Po ujawnieniu przez „Gazetę Wyborczą” kolejnych taśm jest już jasne, że prezesa PiS nagrywał właśnie Gerald Birgfellner – zięć kuzyna Jarosława Kaczyńskiego, Jana Marii Tomaszewskiego. Austriak odpowiadał za przygotowanie dokumentów pod budowę w Warszawie 190-metrowych wieżowców K-Towers. Jego żoną jest Karolina, córka Tomaszewskiego, która na taśmach pojawia się jako tłumaczka.
– Co ja mogę na to poradzić? W każdej rodzinie znajduje się coś takiego, to nie jest żadna rodzina, on się przykleił i tyle. Nie mam z nim bliskich stosunków, kilka razy w roku się widzimy – mówił Tomaszewski o swoim zięciu. – No niestety… Nie znam go za dobrze. Nie miałem z nim nigdy bliskich stosunków – podkreślał
Ujawniona we wtorek 6 lutego kolejna część nagrań to dyskusja pomiędzy Birgfellnerem i Kazimierzem Kujdą, szefem Narodowego Funduszu Ochrony Środowiska i Gospodarki Wodnej. Mężczyźni rozmawiali o budowie centrum kongresowego, które mogłoby nosić imię Lecha Kaczyńskiego.

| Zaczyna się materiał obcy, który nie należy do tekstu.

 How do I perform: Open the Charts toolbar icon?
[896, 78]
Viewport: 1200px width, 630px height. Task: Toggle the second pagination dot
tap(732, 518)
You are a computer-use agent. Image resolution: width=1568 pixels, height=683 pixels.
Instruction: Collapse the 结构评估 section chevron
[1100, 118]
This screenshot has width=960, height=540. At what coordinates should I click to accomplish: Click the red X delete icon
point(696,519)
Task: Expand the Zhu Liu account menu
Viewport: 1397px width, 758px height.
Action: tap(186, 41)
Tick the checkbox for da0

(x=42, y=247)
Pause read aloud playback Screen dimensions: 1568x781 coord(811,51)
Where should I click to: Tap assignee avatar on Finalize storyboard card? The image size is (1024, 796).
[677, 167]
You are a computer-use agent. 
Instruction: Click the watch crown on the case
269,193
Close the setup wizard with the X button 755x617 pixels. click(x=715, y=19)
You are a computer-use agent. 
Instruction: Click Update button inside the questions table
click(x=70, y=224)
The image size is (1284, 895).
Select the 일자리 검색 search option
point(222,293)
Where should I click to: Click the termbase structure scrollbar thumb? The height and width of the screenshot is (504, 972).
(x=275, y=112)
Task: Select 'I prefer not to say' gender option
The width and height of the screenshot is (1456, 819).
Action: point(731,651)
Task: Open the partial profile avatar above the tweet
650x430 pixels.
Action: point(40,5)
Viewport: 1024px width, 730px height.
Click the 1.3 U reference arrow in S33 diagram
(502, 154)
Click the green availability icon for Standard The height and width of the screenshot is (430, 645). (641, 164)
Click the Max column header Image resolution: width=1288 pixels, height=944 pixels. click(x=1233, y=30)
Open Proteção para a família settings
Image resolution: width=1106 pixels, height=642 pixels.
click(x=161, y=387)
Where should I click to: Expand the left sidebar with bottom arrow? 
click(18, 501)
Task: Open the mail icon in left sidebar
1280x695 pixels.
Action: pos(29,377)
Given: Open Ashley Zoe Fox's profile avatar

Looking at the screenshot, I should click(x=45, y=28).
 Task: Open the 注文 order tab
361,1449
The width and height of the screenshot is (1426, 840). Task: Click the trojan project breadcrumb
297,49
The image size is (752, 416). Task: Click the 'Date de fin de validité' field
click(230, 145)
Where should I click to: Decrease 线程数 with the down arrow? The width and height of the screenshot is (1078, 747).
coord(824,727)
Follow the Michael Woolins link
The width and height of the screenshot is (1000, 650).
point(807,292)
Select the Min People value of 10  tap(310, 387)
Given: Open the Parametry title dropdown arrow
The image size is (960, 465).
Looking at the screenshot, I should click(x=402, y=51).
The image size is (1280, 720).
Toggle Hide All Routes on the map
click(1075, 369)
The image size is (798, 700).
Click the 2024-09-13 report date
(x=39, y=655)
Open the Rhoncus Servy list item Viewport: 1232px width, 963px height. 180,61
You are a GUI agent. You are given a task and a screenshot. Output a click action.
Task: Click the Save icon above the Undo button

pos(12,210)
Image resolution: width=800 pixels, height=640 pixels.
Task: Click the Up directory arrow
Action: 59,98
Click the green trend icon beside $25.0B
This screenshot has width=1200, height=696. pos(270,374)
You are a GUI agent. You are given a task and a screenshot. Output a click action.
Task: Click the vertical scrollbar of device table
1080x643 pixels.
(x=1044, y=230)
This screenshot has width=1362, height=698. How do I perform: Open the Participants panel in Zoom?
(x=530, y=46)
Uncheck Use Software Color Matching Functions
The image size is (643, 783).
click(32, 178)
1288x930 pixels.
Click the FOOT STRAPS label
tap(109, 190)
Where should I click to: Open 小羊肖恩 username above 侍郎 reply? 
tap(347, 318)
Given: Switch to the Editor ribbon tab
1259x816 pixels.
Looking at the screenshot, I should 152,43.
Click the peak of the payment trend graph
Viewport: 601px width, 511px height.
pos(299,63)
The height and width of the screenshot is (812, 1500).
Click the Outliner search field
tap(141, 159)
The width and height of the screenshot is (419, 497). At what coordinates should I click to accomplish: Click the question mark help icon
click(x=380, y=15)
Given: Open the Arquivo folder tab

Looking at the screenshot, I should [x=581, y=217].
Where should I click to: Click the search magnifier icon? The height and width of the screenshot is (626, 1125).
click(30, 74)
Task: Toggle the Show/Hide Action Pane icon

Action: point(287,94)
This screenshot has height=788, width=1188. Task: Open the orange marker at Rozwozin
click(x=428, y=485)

Kazimierz Kujda: – Możesz być pewny, że masz część decyzji (poparcia?), a będziesz miał całość.
Gerald Birgfellner: – Która to część?
Kujda: – Moja żona (aktualnie prezes Srebrnej – red.).
Birgfellner: – Ok, pana żona, więc mam pana i pana żonę po swojej stronie.
Kujda: – Całkowicie.
W rozmowach pojawia się także wątek wygranych przez PiS wyborów samorządowych w 2018 roku i parlamentarnych w 2019 roku. – Myśli pan, że wygracie? – pyta Birgfellner. – Oczywiście – odpowiada szef NFOŚ. – A wtedy? – dopytuje. – Projekt powinien być gotowy... To byłby pomnik – podkreśla Kujda.
Prezes NFOŚ opowiada także o tym, jak wyglądały jego działania, kiedy rządził Srebrną. – Musiałem cały czas chodzić do prezesa Kaczyńskiego, rozmawiać. Musieliśmy mieć akceptację pana Kaczyńskiego i robiliśmy to za plecami pani Goss (Janina Goss, znajoma prezesa PiS, w zarządzie Srebrnej od 2012 roku – red.). Ona co kilka dni sprawdzała rachunek bankowy i jeśli zobaczyła, że wydaliśmy 20-30 tys. na małe kroki w tym projekcie, robiło się strasznie. Była wojna – opowiada.